[[ Data in this exercise open ]]

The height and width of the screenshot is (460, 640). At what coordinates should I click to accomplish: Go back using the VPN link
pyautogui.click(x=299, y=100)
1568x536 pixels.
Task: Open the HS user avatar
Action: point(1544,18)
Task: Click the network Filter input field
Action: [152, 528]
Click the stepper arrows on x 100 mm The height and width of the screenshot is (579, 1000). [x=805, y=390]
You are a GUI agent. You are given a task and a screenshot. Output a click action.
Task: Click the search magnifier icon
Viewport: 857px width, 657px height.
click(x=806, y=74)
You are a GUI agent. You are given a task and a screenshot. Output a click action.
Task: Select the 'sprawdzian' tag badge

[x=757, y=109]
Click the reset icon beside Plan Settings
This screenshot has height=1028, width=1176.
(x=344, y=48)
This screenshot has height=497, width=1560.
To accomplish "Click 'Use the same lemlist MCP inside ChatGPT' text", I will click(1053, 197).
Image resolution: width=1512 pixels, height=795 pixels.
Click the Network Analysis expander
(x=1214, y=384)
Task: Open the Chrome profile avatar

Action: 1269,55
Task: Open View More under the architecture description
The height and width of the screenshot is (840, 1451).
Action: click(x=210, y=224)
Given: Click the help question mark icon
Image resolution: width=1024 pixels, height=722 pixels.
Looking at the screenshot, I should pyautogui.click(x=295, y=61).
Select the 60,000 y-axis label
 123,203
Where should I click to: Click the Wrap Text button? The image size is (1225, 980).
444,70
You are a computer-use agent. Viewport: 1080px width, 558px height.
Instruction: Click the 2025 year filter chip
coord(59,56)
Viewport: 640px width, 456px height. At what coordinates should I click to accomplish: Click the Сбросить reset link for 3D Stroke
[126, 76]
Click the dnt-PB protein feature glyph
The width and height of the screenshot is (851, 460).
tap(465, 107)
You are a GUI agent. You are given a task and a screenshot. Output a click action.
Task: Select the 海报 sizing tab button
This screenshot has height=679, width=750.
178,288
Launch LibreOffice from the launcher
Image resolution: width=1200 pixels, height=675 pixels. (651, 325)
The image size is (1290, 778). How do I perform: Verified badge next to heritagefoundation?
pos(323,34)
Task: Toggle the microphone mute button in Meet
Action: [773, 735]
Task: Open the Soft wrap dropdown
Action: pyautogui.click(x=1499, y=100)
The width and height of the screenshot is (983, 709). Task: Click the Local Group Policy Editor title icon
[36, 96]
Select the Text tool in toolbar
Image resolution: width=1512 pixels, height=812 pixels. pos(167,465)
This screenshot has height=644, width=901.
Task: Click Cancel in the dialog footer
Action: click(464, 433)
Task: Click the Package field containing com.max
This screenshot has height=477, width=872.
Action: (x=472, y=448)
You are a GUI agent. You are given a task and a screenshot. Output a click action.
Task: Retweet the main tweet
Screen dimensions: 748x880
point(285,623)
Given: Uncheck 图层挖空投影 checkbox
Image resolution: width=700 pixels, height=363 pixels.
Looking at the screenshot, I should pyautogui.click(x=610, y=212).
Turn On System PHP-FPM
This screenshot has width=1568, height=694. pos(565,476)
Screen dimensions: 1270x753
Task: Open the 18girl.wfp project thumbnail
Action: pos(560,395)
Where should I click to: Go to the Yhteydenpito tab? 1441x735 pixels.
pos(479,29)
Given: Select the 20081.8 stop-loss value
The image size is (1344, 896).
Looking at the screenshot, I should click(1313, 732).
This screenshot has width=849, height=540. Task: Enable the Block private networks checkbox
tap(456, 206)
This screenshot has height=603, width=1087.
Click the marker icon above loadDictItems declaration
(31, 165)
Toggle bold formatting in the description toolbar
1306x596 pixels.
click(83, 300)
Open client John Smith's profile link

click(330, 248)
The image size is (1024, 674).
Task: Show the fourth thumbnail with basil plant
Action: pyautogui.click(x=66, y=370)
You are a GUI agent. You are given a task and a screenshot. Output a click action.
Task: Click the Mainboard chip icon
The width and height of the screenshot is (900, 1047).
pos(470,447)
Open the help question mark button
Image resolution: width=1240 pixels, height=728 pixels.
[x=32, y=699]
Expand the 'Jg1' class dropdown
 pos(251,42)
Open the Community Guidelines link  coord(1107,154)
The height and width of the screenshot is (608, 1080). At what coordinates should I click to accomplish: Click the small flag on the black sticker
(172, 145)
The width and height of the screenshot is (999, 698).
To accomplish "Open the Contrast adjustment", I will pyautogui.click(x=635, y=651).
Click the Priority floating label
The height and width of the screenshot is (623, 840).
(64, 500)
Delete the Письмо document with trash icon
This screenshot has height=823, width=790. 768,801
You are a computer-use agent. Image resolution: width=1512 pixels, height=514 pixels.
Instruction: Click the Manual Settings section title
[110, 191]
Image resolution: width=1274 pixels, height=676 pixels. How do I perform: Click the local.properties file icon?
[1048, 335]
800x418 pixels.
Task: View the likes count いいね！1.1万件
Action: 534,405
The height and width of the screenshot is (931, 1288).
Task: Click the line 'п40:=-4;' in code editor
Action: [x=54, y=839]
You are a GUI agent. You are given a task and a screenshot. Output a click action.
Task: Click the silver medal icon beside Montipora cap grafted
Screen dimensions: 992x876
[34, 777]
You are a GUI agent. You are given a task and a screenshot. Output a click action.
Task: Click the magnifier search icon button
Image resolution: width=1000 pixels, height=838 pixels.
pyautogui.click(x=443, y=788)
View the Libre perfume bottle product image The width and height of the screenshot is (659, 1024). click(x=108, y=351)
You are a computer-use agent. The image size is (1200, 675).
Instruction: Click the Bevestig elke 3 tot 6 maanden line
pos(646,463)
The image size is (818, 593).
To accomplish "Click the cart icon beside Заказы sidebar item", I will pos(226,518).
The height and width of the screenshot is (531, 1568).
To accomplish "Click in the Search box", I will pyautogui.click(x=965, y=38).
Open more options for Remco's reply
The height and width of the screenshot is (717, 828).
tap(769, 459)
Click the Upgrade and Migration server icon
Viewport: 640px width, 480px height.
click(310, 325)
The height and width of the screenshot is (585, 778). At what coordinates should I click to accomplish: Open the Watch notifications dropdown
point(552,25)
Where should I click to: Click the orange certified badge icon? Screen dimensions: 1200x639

[[ Data in this exercise closed ]]

**Exercise requirements**
Look through the entries. Copy out each line with "computer" in it.

**Answer**
You are a computer-use agent. Viewport: 1080px width, 558px height.
You are a computer-use agent. Image resolution: width=1512 pixels, height=514 pixels.
You are a computer-use agent. The image size is (1200, 675).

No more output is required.